• The problem:
The reply should consist of the full listing, repeated word for word.

• Available records:
**********

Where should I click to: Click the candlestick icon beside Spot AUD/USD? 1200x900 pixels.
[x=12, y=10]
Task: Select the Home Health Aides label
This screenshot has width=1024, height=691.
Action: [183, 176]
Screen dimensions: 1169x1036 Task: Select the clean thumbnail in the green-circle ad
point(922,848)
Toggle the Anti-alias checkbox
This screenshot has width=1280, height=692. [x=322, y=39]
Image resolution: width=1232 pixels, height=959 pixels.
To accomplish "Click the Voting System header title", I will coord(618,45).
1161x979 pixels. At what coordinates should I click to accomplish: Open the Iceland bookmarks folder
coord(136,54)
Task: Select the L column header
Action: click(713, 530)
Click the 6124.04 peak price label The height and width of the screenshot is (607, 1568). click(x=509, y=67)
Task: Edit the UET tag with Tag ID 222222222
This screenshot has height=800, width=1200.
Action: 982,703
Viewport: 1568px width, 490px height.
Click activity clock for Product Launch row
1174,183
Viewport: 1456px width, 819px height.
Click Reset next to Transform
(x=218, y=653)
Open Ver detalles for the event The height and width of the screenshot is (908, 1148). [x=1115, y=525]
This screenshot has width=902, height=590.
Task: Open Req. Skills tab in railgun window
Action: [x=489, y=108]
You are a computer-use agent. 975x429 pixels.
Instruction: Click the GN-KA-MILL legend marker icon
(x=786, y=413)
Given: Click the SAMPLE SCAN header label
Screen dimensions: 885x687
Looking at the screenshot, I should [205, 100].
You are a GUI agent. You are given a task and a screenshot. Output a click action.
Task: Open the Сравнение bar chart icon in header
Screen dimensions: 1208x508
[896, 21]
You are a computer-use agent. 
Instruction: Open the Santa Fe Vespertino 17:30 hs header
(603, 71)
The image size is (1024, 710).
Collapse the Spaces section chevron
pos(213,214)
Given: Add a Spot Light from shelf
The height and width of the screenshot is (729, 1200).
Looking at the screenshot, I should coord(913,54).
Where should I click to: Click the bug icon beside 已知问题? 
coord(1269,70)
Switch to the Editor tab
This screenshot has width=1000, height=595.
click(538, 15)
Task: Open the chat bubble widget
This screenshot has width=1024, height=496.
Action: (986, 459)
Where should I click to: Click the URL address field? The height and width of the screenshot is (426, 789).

**********

• Solution below:
Where should I click to: Click the candlestick icon beside Spot AUD/USD? 1200x900 pixels.
[x=12, y=10]
Task: Select the Home Health Aides label
This screenshot has width=1024, height=691.
Action: [183, 176]
Screen dimensions: 1169x1036 Task: Select the clean thumbnail in the green-circle ad
point(922,848)
Toggle the Anti-alias checkbox
This screenshot has width=1280, height=692. [x=322, y=39]
Image resolution: width=1232 pixels, height=959 pixels.
To accomplish "Click the Voting System header title", I will coord(618,45).
1161x979 pixels. At what coordinates should I click to accomplish: Open the Iceland bookmarks folder
coord(136,54)
Task: Select the L column header
Action: click(713, 530)
Click the 6124.04 peak price label The height and width of the screenshot is (607, 1568). click(x=509, y=67)
Task: Edit the UET tag with Tag ID 222222222
This screenshot has height=800, width=1200.
Action: 982,703
Viewport: 1568px width, 490px height.
Click activity clock for Product Launch row
1174,183
Viewport: 1456px width, 819px height.
Click Reset next to Transform
(x=218, y=653)
Open Ver detalles for the event The height and width of the screenshot is (908, 1148). [x=1115, y=525]
This screenshot has width=902, height=590.
Task: Open Req. Skills tab in railgun window
Action: [x=489, y=108]
You are a computer-use agent. 975x429 pixels.
Instruction: Click the GN-KA-MILL legend marker icon
(x=786, y=413)
Given: Click the SAMPLE SCAN header label
Screen dimensions: 885x687
Looking at the screenshot, I should [205, 100].
You are a GUI agent. You are given a task and a screenshot. Output a click action.
Task: Open the Сравнение bar chart icon in header
Screen dimensions: 1208x508
[896, 21]
You are a computer-use agent. 
Instruction: Open the Santa Fe Vespertino 17:30 hs header
(603, 71)
The image size is (1024, 710).
Collapse the Spaces section chevron
pos(213,214)
Given: Add a Spot Light from shelf
The height and width of the screenshot is (729, 1200).
Looking at the screenshot, I should coord(913,54).
Where should I click to: Click the bug icon beside 已知问题? 
coord(1269,70)
Switch to the Editor tab
This screenshot has width=1000, height=595.
click(538, 15)
Task: Open the chat bubble widget
This screenshot has width=1024, height=496.
Action: (986, 459)
Where should I click to: Click the URL address field? The height and width of the screenshot is (426, 789).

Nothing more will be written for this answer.